Re: [RFC PATCH 2/2] memcg: do not report racy no-eligible OOM tasks

From: Tetsuo Handa
Date: Tue Oct 23 2018 - 08:34:07 EST


On 2018/10/23 21:10, Michal Hocko wrote:
> On Tue 23-10-18 13:42:46, Michal Hocko wrote:
>> On Tue 23-10-18 10:01:08, Tetsuo Handa wrote:
>>> Michal Hocko wrote:
>>>> On Mon 22-10-18 20:45:17, Tetsuo Handa wrote:
>>>>>> diff --git a/mm/memcontrol.c b/mm/memcontrol.c
>>>>>> index e79cb59552d9..a9dfed29967b 100644
>>>>>> --- a/mm/memcontrol.c
>>>>>> +++ b/mm/memcontrol.c
>>>>>> @@ -1380,10 +1380,22 @@ static bool mem_cgroup_out_of_memory(struct mem_cgroup *memcg, gfp_t gfp_mask,
>>>>>> .gfp_mask = gfp_mask,
>>>>>> .order = order,
>>>>>> };
>>>>>> - bool ret;
>>>>>> + bool ret = true;
>>>>>>
>>>>>> mutex_lock(&oom_lock);
>>>>>> +
>>>>>> + /*
>>>>>> + * multi-threaded tasks might race with oom_reaper and gain
>>>>>> + * MMF_OOM_SKIP before reaching out_of_memory which can lead
>>>>>> + * to out_of_memory failure if the task is the last one in
>>>>>> + * memcg which would be a false possitive failure reported
>>>>>> + */
>>>>>> + if (tsk_is_oom_victim(current))
>>>>>> + goto unlock;
>>>>>> +
>>>>>
>>>>> This is not wrong but is strange. We can use mutex_lock_killable(&oom_lock)
>>>>> so that any killed threads no longer wait for oom_lock.
>>>>
>>>> tsk_is_oom_victim is stronger because it doesn't depend on
>>>> fatal_signal_pending which might be cleared throughout the exit process.
>>>>
>>>
>>> I still want to propose this. No need to be memcg OOM specific.
>>
>> Well, I maintain what I've said [1] about simplicity and specific fix
>> for a specific issue. Especially in the tricky code like this where all
>> the consequences are far more subtle than they seem to be.
>>
>> This is obviously a matter of taste but I don't see much point discussing
>> this back and forth for ever. Unless there is a general agreement that
>> the above is less appropriate then I am willing to consider a different
>> change but I simply do not have energy to nit pick for ever.
>>
>> [1] http://lkml.kernel.org/r/20181022134315.GF18839@xxxxxxxxxxxxxx
>
> In other words. Having a memcg specific fix means, well, a memcg
> maintenance burden. Like any other memcg specific oom decisions we
> already have. So are you OK with that Johannes or you would like to see
> a more generic fix which might turn out to be more complex?
>

I don't know what "that Johannes" refers to.

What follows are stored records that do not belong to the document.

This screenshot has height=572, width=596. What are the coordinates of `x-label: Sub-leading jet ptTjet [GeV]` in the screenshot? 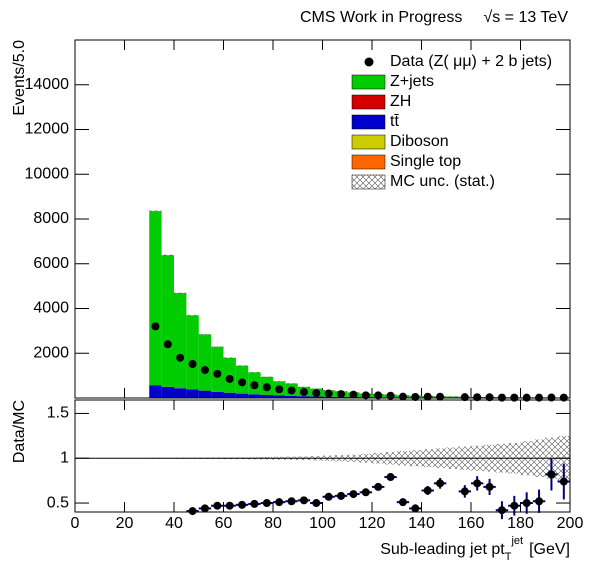 It's located at (475, 549).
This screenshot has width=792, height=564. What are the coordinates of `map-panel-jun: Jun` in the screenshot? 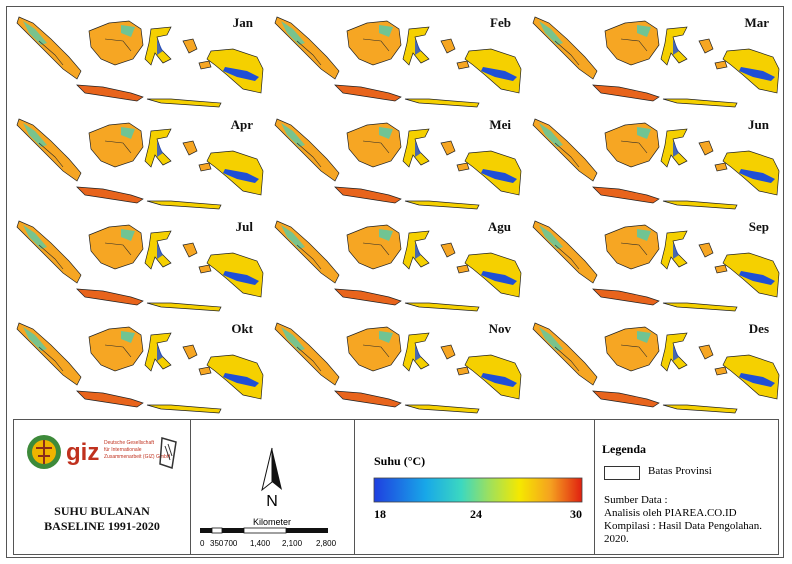 It's located at (655, 161).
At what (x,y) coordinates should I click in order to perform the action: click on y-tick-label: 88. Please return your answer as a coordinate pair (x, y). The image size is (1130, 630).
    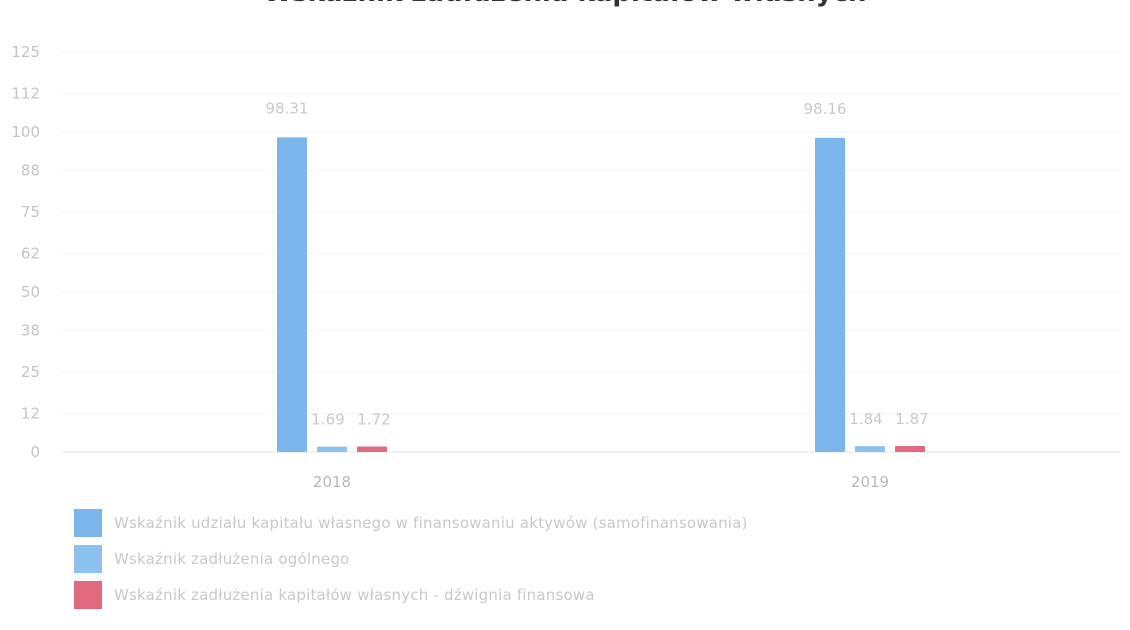
    Looking at the image, I should click on (30, 170).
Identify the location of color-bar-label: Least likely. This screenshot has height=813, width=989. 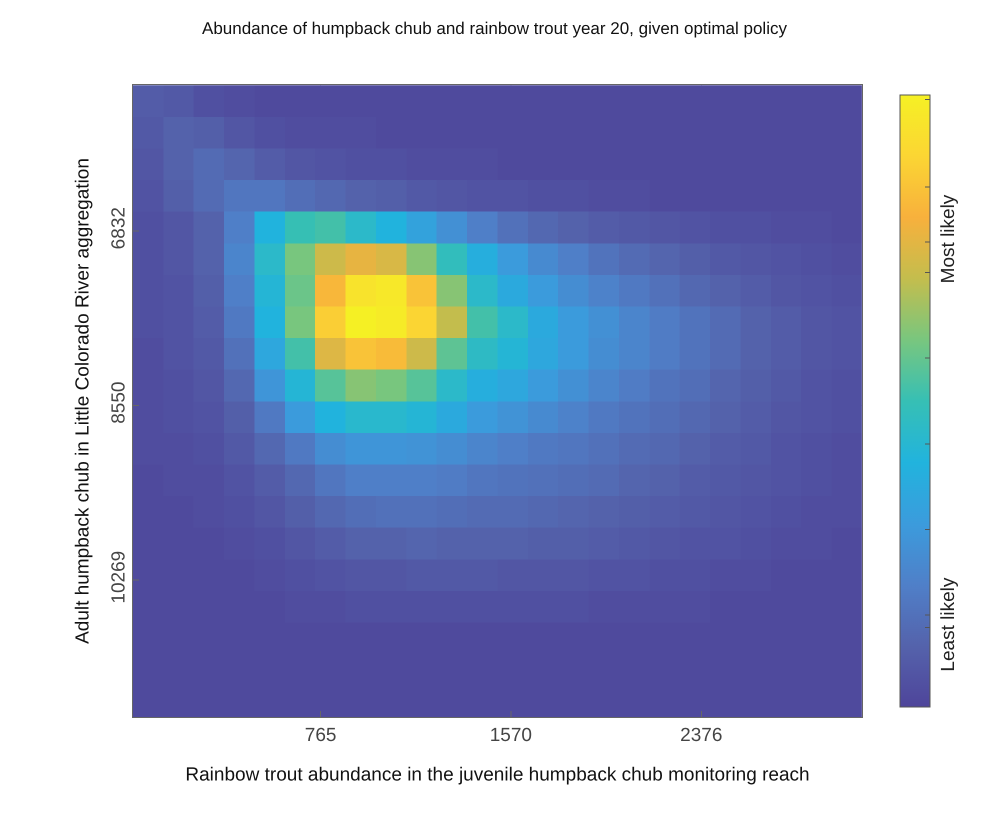
(948, 624).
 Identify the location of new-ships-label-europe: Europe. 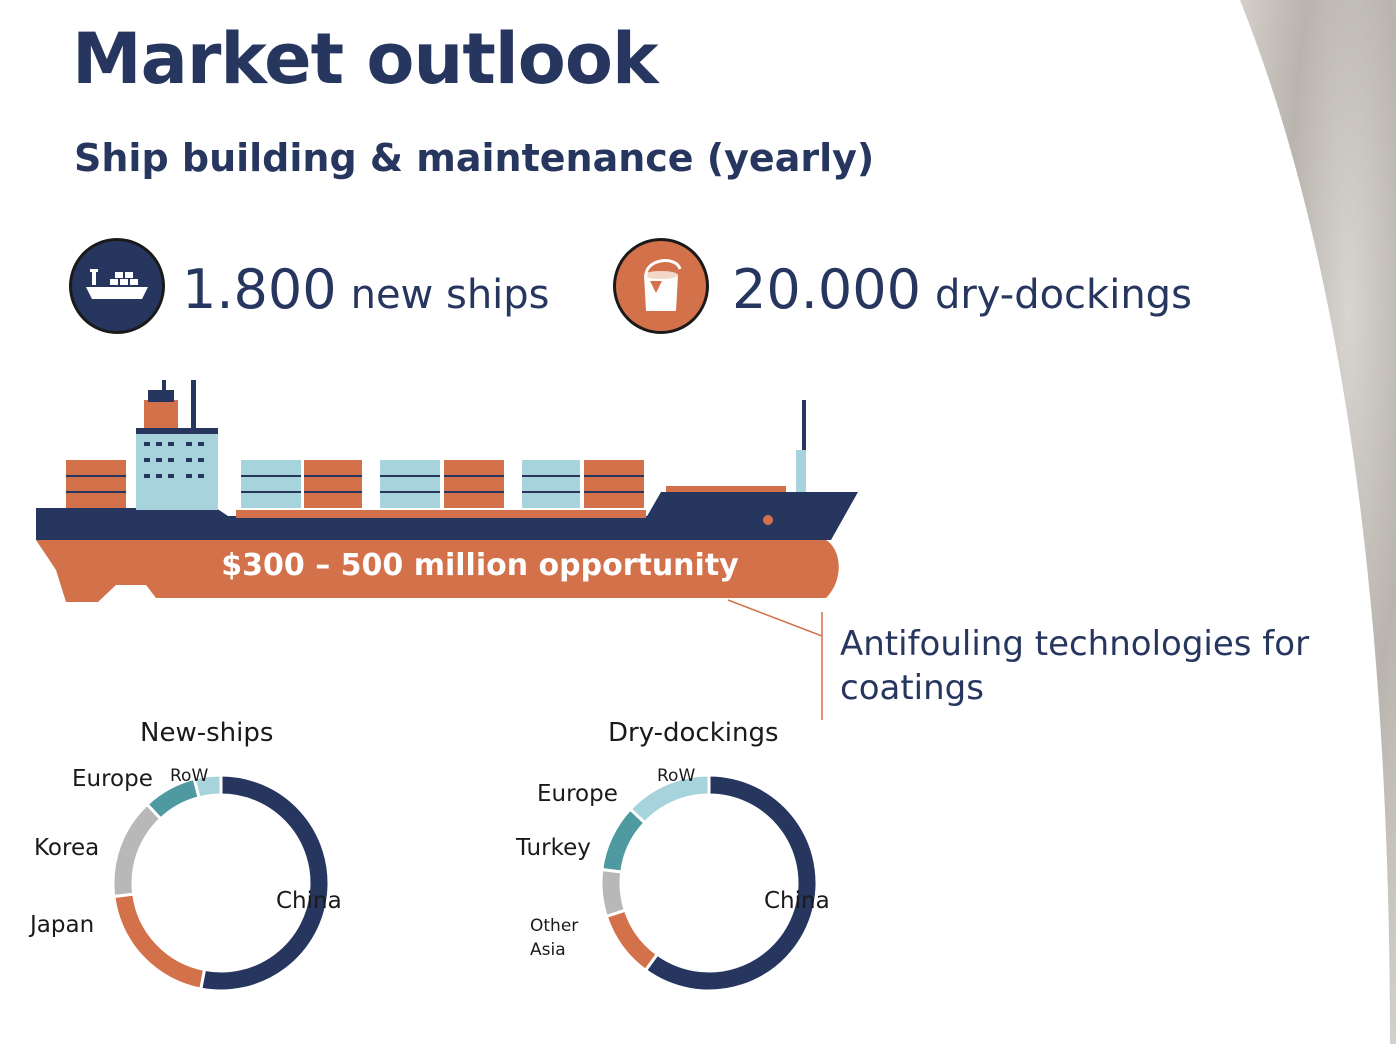
(112, 779).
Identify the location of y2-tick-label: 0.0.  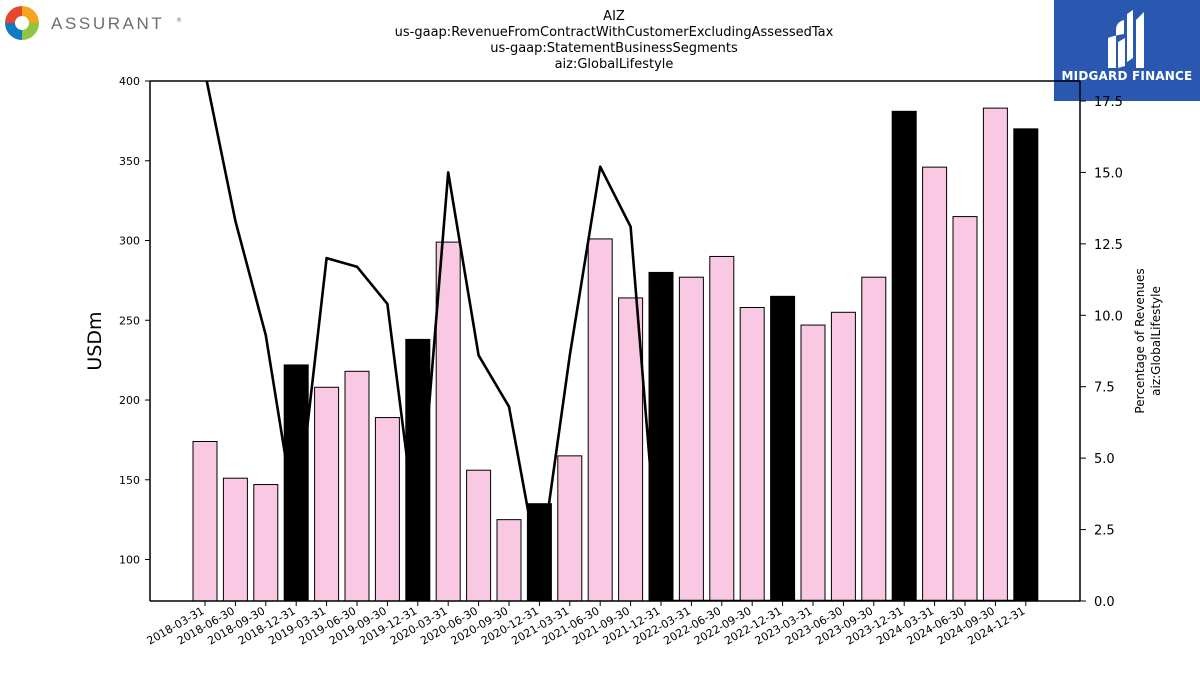
(1104, 602).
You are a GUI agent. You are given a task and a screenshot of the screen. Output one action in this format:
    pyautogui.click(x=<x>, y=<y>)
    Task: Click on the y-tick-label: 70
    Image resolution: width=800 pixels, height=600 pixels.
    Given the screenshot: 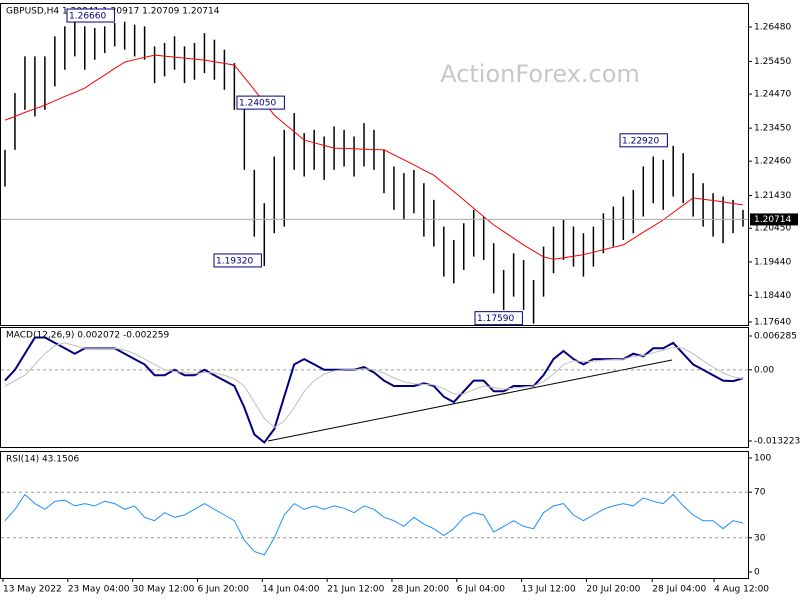 What is the action you would take?
    pyautogui.click(x=760, y=493)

If you don't want to affect SysRq-OOM and pagefault-OOM cases,
are you OK with having a global-OOM specific fix?

mm/page_alloc.c | 11 +++++++++++
1 file changed, 11 insertions(+)

diff --git a/mm/page_alloc.c b/mm/page_alloc.c
index e2ef1c1..f59f029 100644
--- a/mm/page_alloc.c
+++ b/mm/page_alloc.c
@@ -3518,6 +3518,17 @@ void warn_alloc(gfp_t gfp_mask, nodemask_t *nodemask, const char *fmt, ...)
if (gfp_mask & __GFP_THISNODE)
goto out;

+ /*
+ * It is possible that multi-threaded OOM victims get
+ * task_will_free_mem(current) == false when the OOM reaper quickly
+ * set MMF_OOM_SKIP. But since we know that tsk_is_oom_victim() == true
+ * tasks won't loop forever (unless it is a __GFP_NOFAIL allocation
+ * request), we don't need to select next OOM victim.
+ */
+ if (tsk_is_oom_victim(current) && !(gfp_mask & __GFP_NOFAIL)) {
+ *did_some_progress = 1;
+ goto out;
+ }
/* Exhausted what can be done so it's blame time */
if (out_of_memory(&oc) || WARN_ON_ONCE(gfp_mask & __GFP_NOFAIL)) {
*did_some_progress = 1;
--
1.8.3.1